**WHAT TO PRODUCE**
What is needed is an exact copy of every entry, without the pictures.

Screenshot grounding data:

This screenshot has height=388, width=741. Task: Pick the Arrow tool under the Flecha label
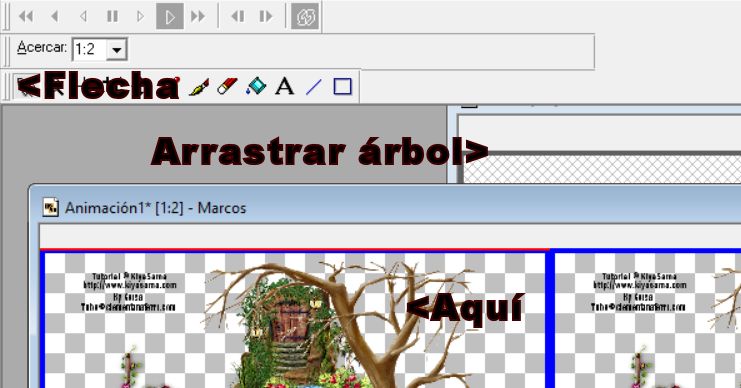(26, 87)
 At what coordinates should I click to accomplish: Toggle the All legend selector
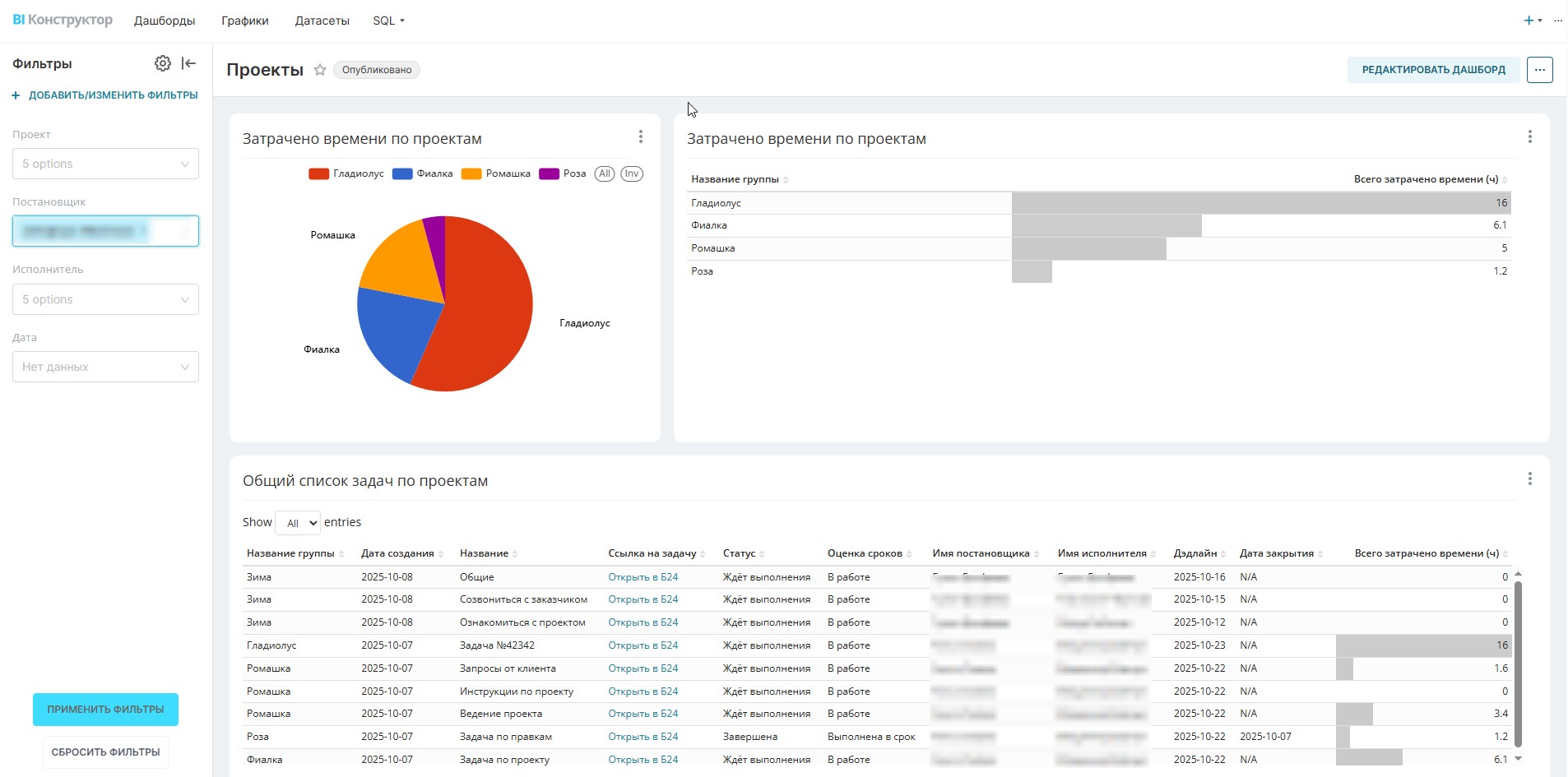tap(605, 173)
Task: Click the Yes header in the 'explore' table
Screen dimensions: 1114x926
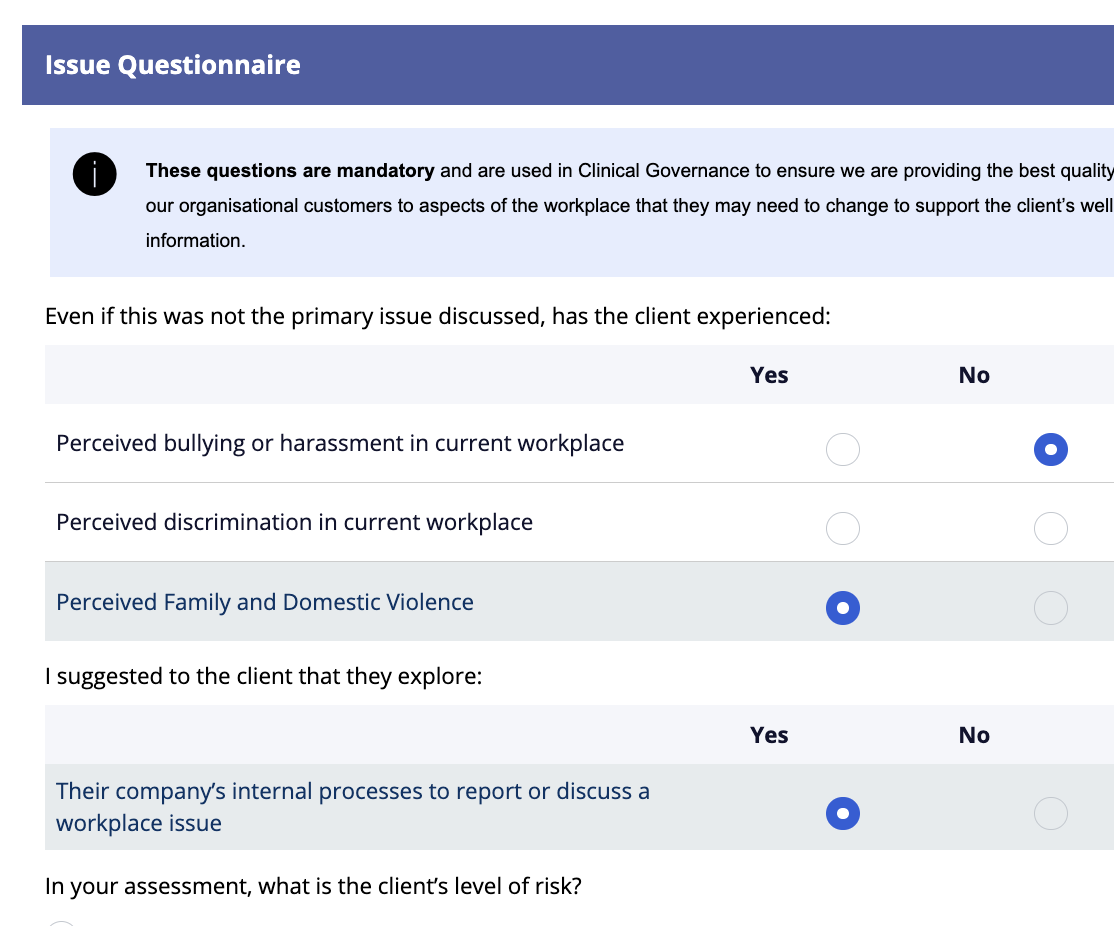Action: [x=769, y=735]
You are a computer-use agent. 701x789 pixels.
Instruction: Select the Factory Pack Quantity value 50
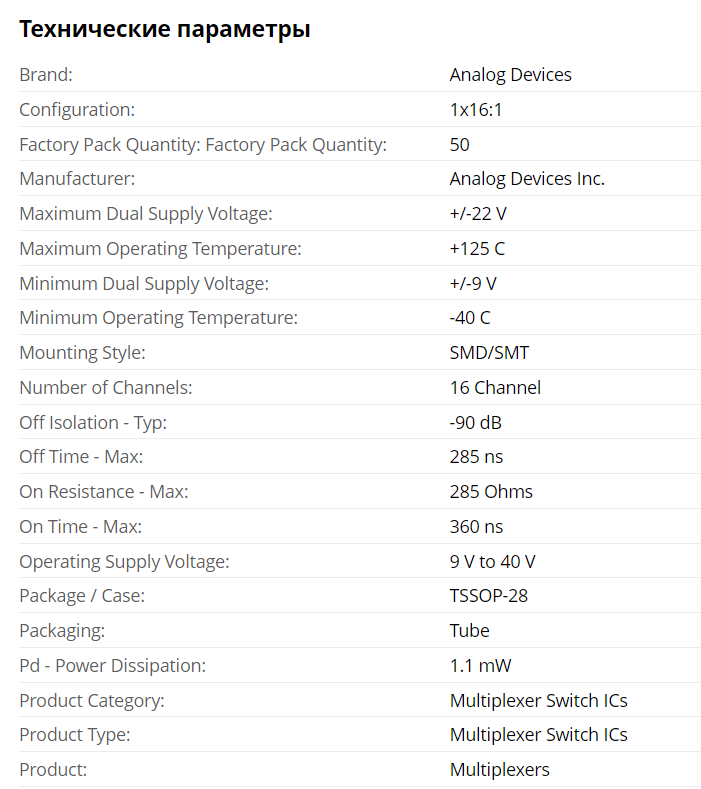459,145
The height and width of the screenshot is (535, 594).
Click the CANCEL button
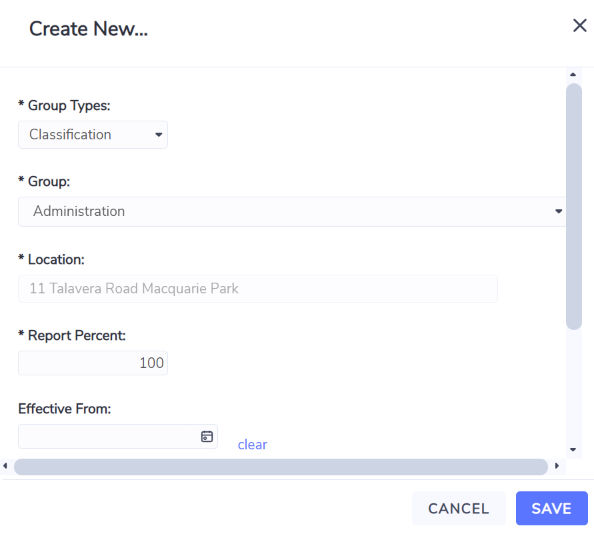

**TASK OUTPUT**
This screenshot has height=388, width=741. Task: Pick the Arrow tool under the Flecha label
(26, 87)
 At what coordinates should I click to accomplish: Toggle the All legend selector
tap(605, 173)
Task: Click the Yes header in the 'explore' table
Screen dimensions: 1114x926
Action: [x=769, y=735]
You are a computer-use agent. 701x789 pixels.
Instruction: Select the Factory Pack Quantity value 50
459,145
The height and width of the screenshot is (535, 594).
Click the CANCEL button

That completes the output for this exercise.